Related press releases
Related research
Terabytes of Data Network Behind the Cern in Preparation for World's Largest Particle Accelerator
:: 16 July, 2008
Enough information to fill multiple CDs every second is flowing across the world on a network one thousand times faster than home broadband.
Terabytes of data are streaming through dedicated fibre optic links between laboratories and universities globally in preparation for the world's largest particle accelerator, the Large Hadron Collider (LHC), being switched on in August at Cern in Geneva, Switzerland.
The Large Hadron Collider Computing Grid (LCG), a super high bandwidth network, will channel about 15 petabytes - 15 million gigabytes - of data from the LHC to about 5,000 scientists in 500 institutions every year for at least 10 years.
The particle accelerator will smash sub-atomic particles, protons, into each other at 99 per cent of the speed of light, spraying huge amounts of energy and particles into its detectors.
The LCG will allow researchers to tap into the distributed processing power of almost 100,000 CPUs, crunching through vast amounts of data from the detectors and speeding their hunt for clues about the fundamental nature of the universe.
Rutherford Appleton Laboratories (RAL), near Oxford, has a 10-gigabit connection to Cern capable of 1,250Mbps upstream and downstream that will pipe in almost raw data from the LHC via the UK part of the LCG - the GridPP.
Andrew Sansum, tier one manager at RAL, said its connection with Cern is about 1,000 times faster than the download speeds on a home broadband connection.
He said it may be less than two decades before commercial networks catch up: "Video and other media services are going to push the speed of consumer network connections up as the demand is going to be huge.

● ● ●

### Objective A
According to the text on the LHC data network, how many scientists will the computing grid send data to each year?
### Objective B
Reproduce a passage from the text on the LHC data network. Begin at the words "The particle accelerator" and stop after "home broadband connection.".

### Recorded information
● ● ●

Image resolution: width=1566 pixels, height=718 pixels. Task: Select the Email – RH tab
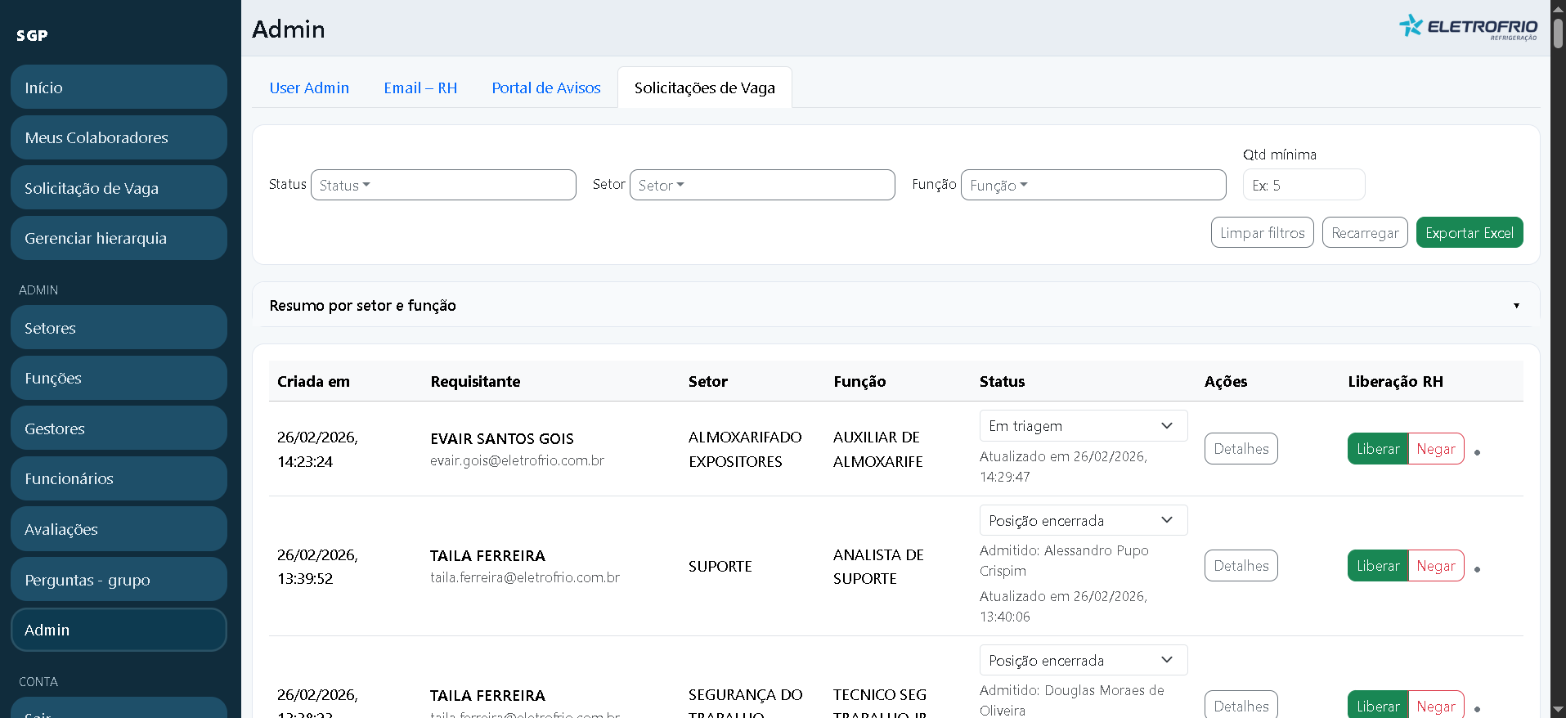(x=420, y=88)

● ● ●

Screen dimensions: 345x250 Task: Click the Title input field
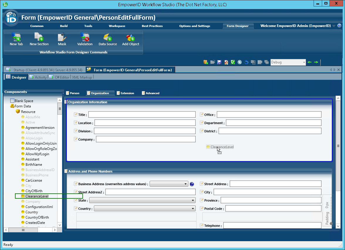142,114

● ● ●

### Right answer A
About 5,000 scientists in 500 institutions.

### Right answer B
The particle accelerator will smash sub-atomic particles, protons, into each other at 99 per cent of the speed of light, spraying huge amounts of energy and particles into its detectors.
The LCG will allow researchers to tap into the distributed processing power of almost 100,000 CPUs, crunching through vast amounts of data from the detectors and speeding their hunt for clues about the fundamental nature of the universe.
Rutherford Appleton Laboratories (RAL), near Oxford, has a 10-gigabit connection to Cern capable of 1,250Mbps upstream and downstream that will pipe in almost raw data from the LHC via the UK part of the LCG - the GridPP.
Andrew Sansum, tier one manager at RAL, said its connection with Cern is about 1,000 times faster than the download speeds on a home broadband connection.